> ASSIGNMENT
Please, without any pictures, transcribe the lines from the one holding "This screenshot has width=474, height=814." to the end of the listing, both ends included.

> SUPPLIED RECORDS

__________

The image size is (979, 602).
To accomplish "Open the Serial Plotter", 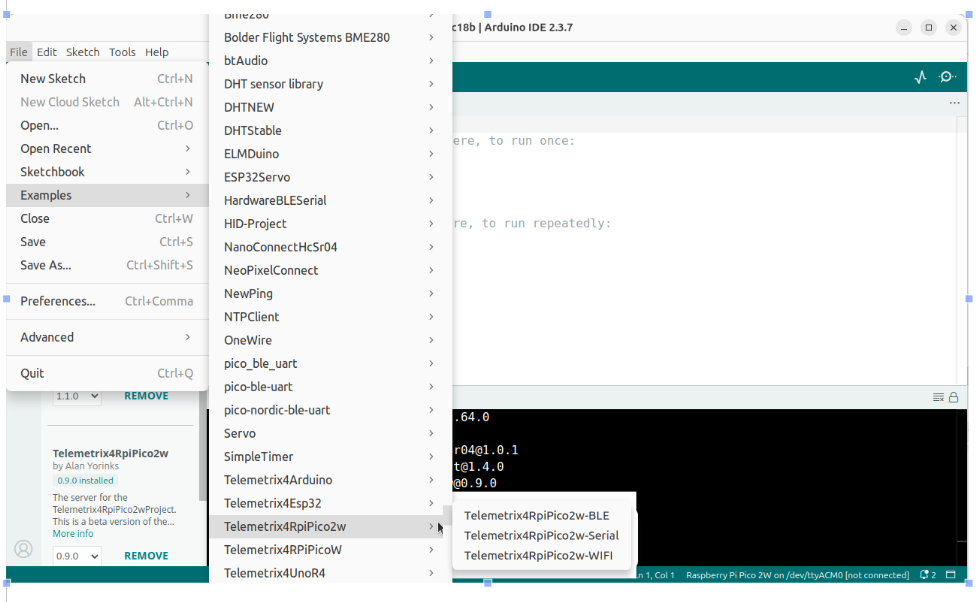I will tap(920, 77).
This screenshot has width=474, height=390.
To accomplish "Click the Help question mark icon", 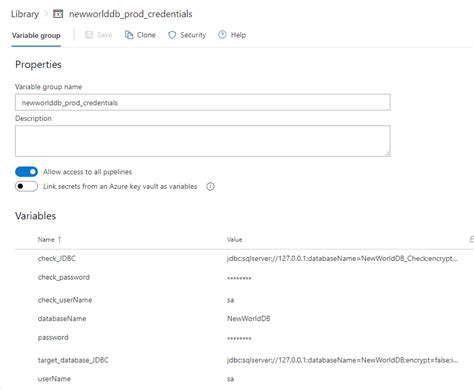I will pyautogui.click(x=222, y=35).
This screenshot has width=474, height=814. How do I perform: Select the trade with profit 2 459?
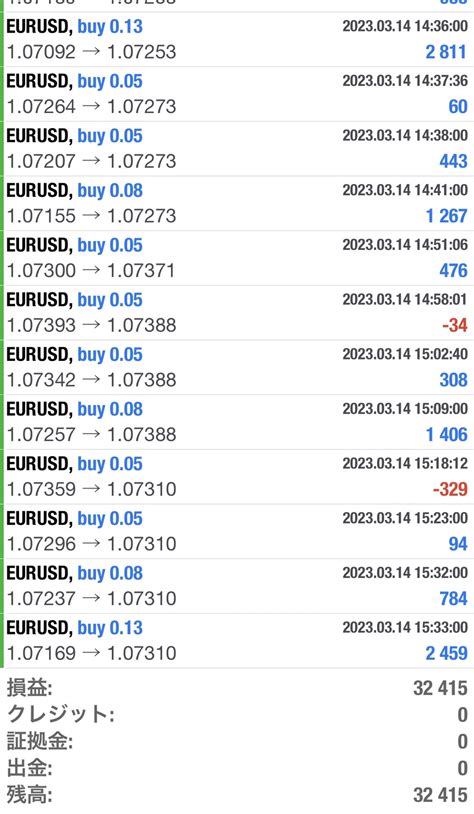(x=237, y=641)
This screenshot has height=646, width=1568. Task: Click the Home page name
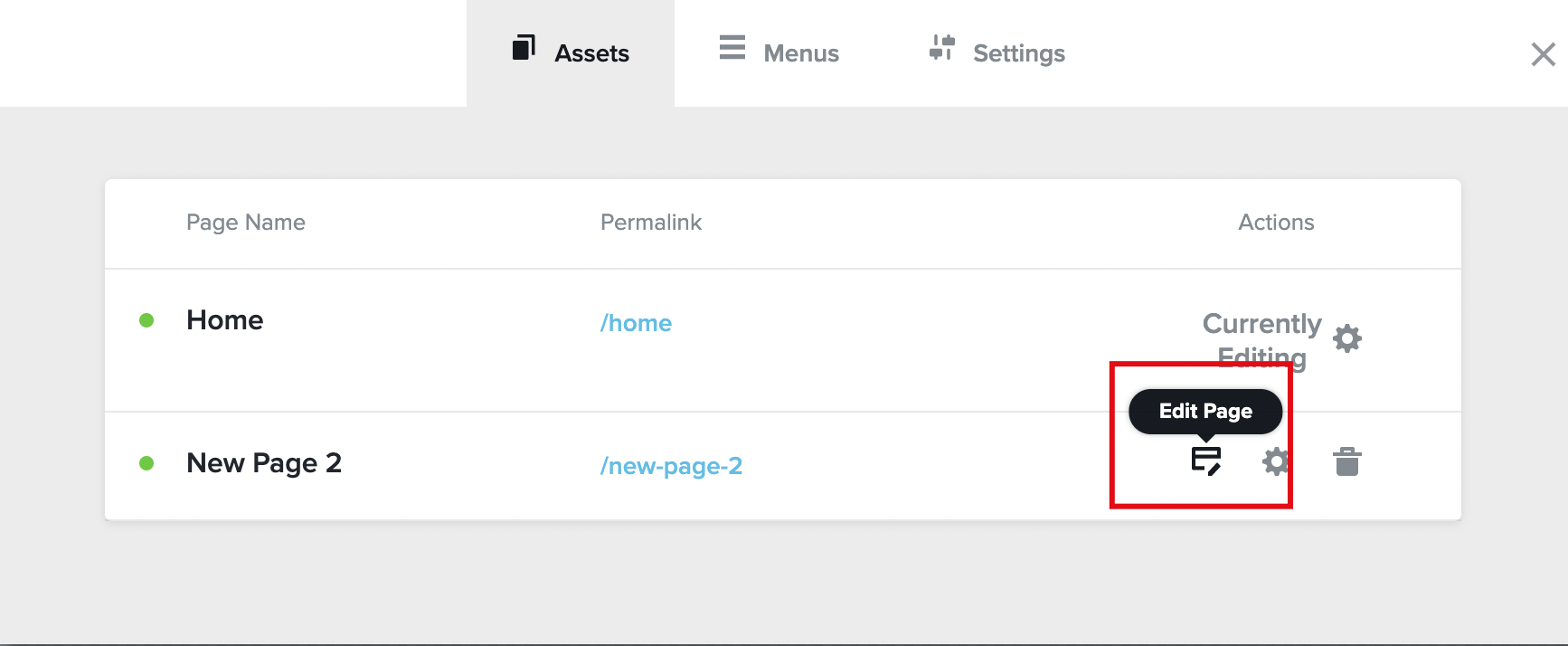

__________

> YOUR SOLUTION
This screenshot has width=474, height=814. How do I perform: Select the trade with profit 2 459?
(x=237, y=641)
This screenshot has height=646, width=1568. Task: Click the Home page name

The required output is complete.